AIM
Quote the records below word for word, starting at the line that contains "For every named" and stopping after the line that contains "Condividi [button] (75, 1011)".

┄┄┄┄┄┄┄┄┄┄┄┄┄┄┄┄┄┄┄┄

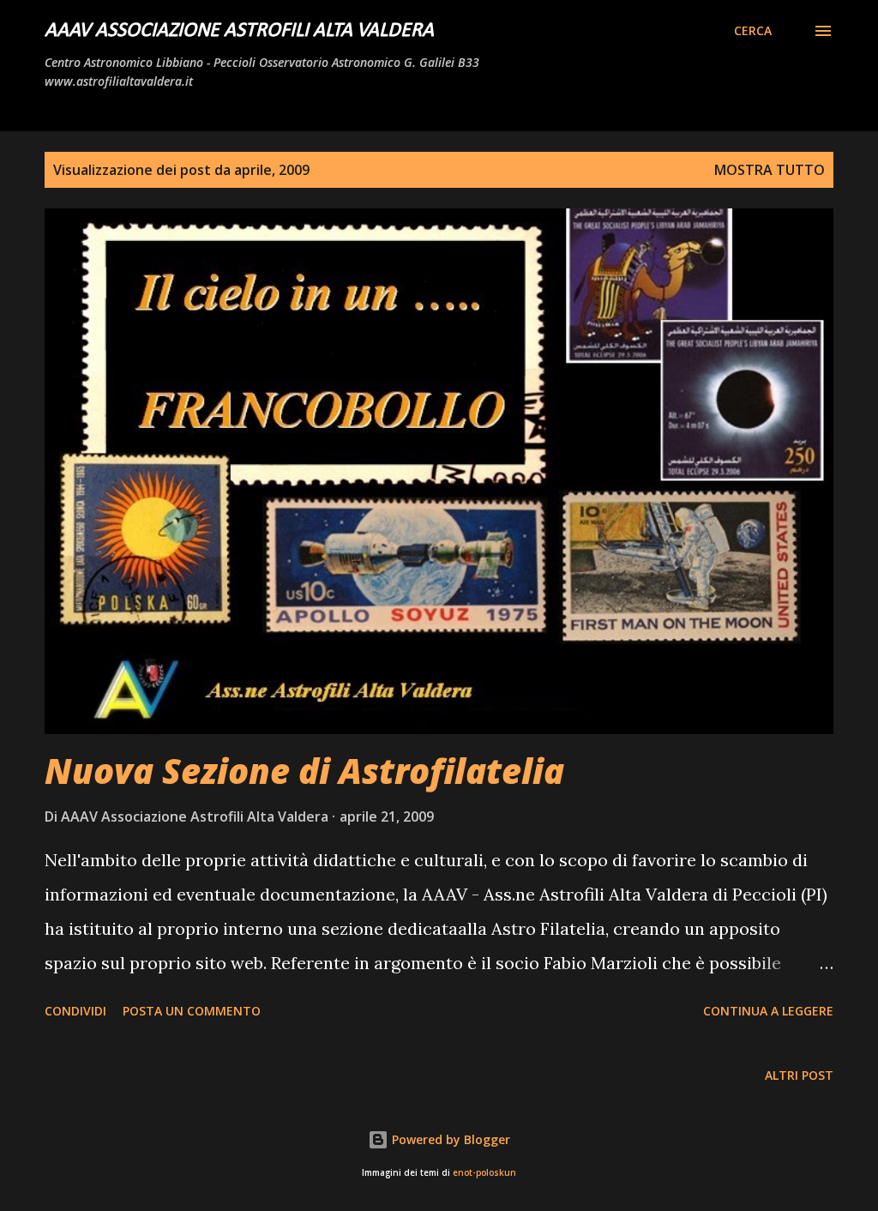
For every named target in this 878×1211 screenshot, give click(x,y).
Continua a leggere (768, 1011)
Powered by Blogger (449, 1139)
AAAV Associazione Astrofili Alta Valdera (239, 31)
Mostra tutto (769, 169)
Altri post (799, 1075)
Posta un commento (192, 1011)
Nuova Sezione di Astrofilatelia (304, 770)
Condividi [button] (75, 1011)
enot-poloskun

┄┄┄┄┄┄┄┄┄┄┄┄┄┄┄┄┄┄┄┄

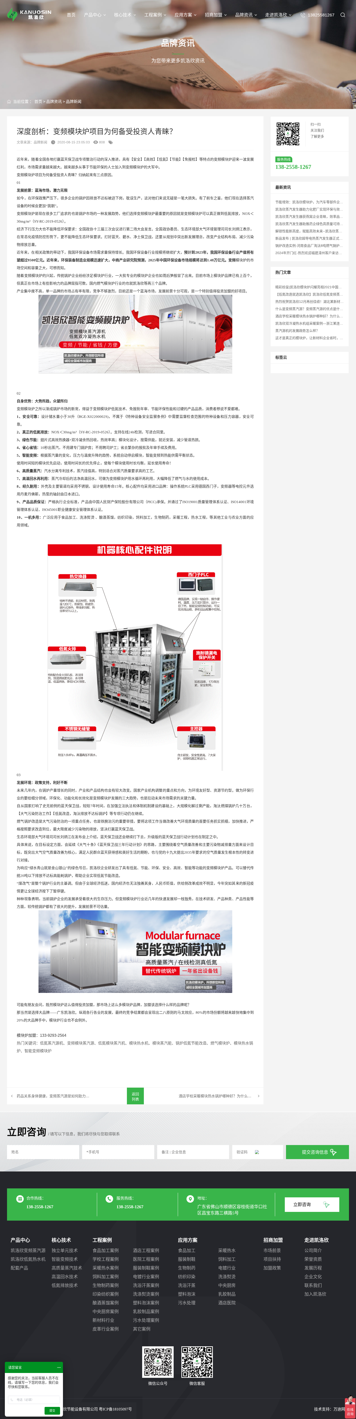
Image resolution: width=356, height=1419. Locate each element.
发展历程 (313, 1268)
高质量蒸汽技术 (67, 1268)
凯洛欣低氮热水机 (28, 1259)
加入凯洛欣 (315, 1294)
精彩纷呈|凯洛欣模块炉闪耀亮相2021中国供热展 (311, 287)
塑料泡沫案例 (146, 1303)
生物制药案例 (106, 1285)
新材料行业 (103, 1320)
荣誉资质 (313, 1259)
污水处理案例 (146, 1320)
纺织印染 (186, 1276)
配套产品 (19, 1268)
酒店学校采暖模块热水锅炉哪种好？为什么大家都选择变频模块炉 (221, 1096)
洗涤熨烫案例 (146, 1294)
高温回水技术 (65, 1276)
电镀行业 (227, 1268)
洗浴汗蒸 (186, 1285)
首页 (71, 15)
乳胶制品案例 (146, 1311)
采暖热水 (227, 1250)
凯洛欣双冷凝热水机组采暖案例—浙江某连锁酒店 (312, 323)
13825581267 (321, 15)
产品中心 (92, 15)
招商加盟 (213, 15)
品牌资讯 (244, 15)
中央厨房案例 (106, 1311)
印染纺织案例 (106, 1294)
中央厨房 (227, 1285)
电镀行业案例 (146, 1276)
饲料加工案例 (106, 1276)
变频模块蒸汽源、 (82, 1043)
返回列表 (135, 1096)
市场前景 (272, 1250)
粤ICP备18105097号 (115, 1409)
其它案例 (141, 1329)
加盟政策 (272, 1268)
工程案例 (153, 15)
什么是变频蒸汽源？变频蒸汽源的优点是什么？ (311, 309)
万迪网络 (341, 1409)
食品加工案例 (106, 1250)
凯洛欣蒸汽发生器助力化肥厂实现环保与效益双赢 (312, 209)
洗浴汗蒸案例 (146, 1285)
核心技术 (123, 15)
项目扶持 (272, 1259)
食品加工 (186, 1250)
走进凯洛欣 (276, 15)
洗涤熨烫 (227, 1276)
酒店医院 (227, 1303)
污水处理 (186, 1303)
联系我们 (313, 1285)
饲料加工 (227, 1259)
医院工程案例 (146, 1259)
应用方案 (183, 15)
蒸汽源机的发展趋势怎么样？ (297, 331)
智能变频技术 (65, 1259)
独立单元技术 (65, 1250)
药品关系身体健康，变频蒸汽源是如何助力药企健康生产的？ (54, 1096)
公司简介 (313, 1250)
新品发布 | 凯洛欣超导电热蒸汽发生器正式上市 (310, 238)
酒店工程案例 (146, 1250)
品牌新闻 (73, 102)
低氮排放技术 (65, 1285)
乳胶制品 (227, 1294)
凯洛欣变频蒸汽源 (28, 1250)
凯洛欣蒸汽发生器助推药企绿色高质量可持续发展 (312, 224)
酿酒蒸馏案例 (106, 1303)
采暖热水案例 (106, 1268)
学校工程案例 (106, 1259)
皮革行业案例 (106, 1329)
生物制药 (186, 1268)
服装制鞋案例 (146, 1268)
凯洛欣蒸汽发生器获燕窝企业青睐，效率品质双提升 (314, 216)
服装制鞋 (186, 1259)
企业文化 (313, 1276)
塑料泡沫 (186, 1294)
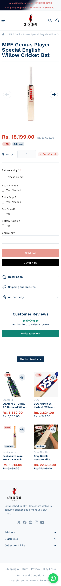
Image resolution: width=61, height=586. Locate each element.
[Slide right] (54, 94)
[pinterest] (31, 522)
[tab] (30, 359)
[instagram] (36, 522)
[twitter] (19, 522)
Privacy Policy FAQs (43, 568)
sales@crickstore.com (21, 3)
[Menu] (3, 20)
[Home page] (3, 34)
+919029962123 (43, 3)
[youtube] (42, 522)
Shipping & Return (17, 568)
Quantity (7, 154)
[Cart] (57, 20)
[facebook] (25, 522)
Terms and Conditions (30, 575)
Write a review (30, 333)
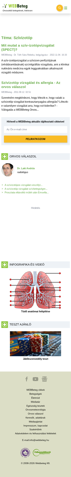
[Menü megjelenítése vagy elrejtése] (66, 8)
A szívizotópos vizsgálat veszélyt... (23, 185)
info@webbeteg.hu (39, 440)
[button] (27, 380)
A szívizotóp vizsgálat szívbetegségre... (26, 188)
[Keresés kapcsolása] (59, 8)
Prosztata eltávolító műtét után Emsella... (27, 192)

┄┄┄┄┄┄┄┄┄┄┄┄┄┄┄┄┄┄┄┄

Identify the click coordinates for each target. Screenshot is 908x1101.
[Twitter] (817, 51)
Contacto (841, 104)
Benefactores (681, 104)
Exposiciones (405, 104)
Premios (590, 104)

┄┄┄┄┄┄┄┄┄┄┄┄┄┄┄┄┄┄┄┄

TASK SOLUTION
For every named target in this 878×1211 screenshot, give click(x,y).
Continua a leggere (768, 1011)
Powered by Blogger (449, 1139)
AAAV Associazione Astrofili Alta Valdera (239, 31)
Mostra tutto (769, 169)
Altri post (799, 1075)
Posta un commento (192, 1011)
Nuova Sezione di Astrofilatelia (304, 770)
Condividi [button] (75, 1011)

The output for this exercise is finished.